## EXERCISE PROMPT
Reprint the entries without altering anything.

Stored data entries
--- --- ---

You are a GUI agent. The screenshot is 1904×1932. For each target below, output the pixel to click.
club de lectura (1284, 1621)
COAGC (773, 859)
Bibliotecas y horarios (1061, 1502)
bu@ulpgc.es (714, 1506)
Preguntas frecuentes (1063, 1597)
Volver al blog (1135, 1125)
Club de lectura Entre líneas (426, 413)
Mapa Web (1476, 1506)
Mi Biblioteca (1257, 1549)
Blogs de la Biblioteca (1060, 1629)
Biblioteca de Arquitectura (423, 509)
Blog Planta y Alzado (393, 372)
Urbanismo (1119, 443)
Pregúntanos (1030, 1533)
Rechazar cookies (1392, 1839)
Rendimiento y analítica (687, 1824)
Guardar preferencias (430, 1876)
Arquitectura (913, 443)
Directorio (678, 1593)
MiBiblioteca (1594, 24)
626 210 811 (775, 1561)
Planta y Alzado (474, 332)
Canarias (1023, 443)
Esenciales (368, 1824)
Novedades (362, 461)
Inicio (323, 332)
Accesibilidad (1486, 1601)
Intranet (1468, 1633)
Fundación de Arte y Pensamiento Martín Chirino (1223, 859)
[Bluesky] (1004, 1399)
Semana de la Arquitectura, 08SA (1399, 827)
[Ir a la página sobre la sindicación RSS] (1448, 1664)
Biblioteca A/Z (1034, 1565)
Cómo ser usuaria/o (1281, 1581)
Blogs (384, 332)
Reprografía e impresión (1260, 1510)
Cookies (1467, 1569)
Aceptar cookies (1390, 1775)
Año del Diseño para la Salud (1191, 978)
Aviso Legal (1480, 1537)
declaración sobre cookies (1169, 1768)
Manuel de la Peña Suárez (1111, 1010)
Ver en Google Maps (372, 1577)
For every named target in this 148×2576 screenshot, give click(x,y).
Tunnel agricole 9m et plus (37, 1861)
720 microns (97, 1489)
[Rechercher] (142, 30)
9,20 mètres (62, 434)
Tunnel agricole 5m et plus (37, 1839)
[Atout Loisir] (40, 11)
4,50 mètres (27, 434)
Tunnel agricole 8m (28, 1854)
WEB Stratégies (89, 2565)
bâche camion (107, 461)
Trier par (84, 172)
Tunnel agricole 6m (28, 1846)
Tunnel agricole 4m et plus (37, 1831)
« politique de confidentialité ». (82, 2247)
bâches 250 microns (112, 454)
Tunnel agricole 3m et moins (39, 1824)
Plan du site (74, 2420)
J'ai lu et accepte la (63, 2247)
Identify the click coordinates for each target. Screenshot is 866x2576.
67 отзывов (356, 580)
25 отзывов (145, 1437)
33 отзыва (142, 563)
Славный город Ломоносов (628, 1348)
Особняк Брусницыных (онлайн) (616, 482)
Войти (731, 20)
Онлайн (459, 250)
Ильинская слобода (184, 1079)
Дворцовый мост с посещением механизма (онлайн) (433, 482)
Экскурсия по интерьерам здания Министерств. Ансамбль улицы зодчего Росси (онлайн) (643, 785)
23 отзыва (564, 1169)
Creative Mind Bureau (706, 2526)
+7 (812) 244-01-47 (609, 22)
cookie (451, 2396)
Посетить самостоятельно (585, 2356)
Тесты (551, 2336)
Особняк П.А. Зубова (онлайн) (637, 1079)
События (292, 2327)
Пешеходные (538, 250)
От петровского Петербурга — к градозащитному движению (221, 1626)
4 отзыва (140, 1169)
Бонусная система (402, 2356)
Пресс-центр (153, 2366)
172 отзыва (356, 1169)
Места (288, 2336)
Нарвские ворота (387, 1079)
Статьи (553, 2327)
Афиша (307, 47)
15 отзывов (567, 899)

--- --- ---

## YOUR SOLUTION
You are a GUI agent. The screenshot is 1904×1932. For each target below, output the pixel to click.
club de lectura (1284, 1621)
COAGC (773, 859)
Bibliotecas y horarios (1061, 1502)
bu@ulpgc.es (714, 1506)
Preguntas frecuentes (1063, 1597)
Volver al blog (1135, 1125)
Club de lectura Entre líneas (426, 413)
Mapa Web (1476, 1506)
Mi Biblioteca (1257, 1549)
Blogs de la Biblioteca (1060, 1629)
Biblioteca de Arquitectura (423, 509)
Blog Planta y Alzado (393, 372)
Urbanismo (1119, 443)
Pregúntanos (1030, 1533)
Rechazar cookies (1392, 1839)
Rendimiento y analítica (687, 1824)
Guardar preferencias (430, 1876)
Arquitectura (913, 443)
Directorio (678, 1593)
MiBiblioteca (1594, 24)
626 210 811 (775, 1561)
Planta y Alzado (474, 332)
Canarias (1023, 443)
Esenciales (368, 1824)
Novedades (362, 461)
Inicio (323, 332)
Accesibilidad (1486, 1601)
Intranet (1468, 1633)
Fundación de Arte y Pensamiento Martín Chirino (1223, 859)
[Bluesky] (1004, 1399)
Semana de la Arquitectura, 08SA (1399, 827)
[Ir a la página sobre la sindicación RSS] (1448, 1664)
Biblioteca A/Z (1034, 1565)
Cómo ser usuaria/o (1281, 1581)
Blogs (384, 332)
Reprografía e impresión (1260, 1510)
Cookies (1467, 1569)
Aceptar cookies (1390, 1775)
Año del Diseño para la Salud (1191, 978)
Aviso Legal (1480, 1537)
declaración sobre cookies (1169, 1768)
Manuel de la Peña Suárez (1111, 1010)
Ver en Google Maps (372, 1577)
For every named target in this 148×2576 screenshot, give click(x,y).
Tunnel agricole 9m et plus (37, 1861)
720 microns (97, 1489)
[Rechercher] (142, 30)
9,20 mètres (62, 434)
Tunnel agricole 5m et plus (37, 1839)
[Atout Loisir] (40, 11)
4,50 mètres (27, 434)
Tunnel agricole 8m (28, 1854)
WEB Stratégies (89, 2565)
bâche camion (107, 461)
Trier par (84, 172)
Tunnel agricole 6m (28, 1846)
Tunnel agricole 4m et plus (37, 1831)
« politique de confidentialité ». (82, 2247)
bâches 250 microns (112, 454)
Tunnel agricole 3m et moins (39, 1824)
Plan du site (74, 2420)
J'ai lu et accepte la (63, 2247)
Identify the click coordinates for each target. Screenshot is 866x2576.
67 отзывов (356, 580)
25 отзывов (145, 1437)
33 отзыва (142, 563)
Славный город Ломоносов (628, 1348)
Особняк Брусницыных (онлайн) (616, 482)
Войти (731, 20)
Онлайн (459, 250)
Ильинская слобода (184, 1079)
Дворцовый мост с посещением механизма (онлайн) (433, 482)
Экскурсия по интерьерам здания Министерств. Ансамбль улицы зодчего Росси (онлайн) (643, 785)
23 отзыва (564, 1169)
Creative Mind Bureau (706, 2526)
+7 (812) 244-01-47 (609, 22)
cookie (451, 2396)
Посетить самостоятельно (585, 2356)
Тесты (551, 2336)
Особняк П.А. Зубова (онлайн) (637, 1079)
События (292, 2327)
Пешеходные (538, 250)
От петровского Петербурга — к градозащитному движению (221, 1626)
4 отзыва (140, 1169)
Бонусная система (402, 2356)
Пресс-центр (153, 2366)
172 отзыва (356, 1169)
Места (288, 2336)
Нарвские ворота (387, 1079)
Статьи (553, 2327)
Афиша (307, 47)
15 отзывов (567, 899)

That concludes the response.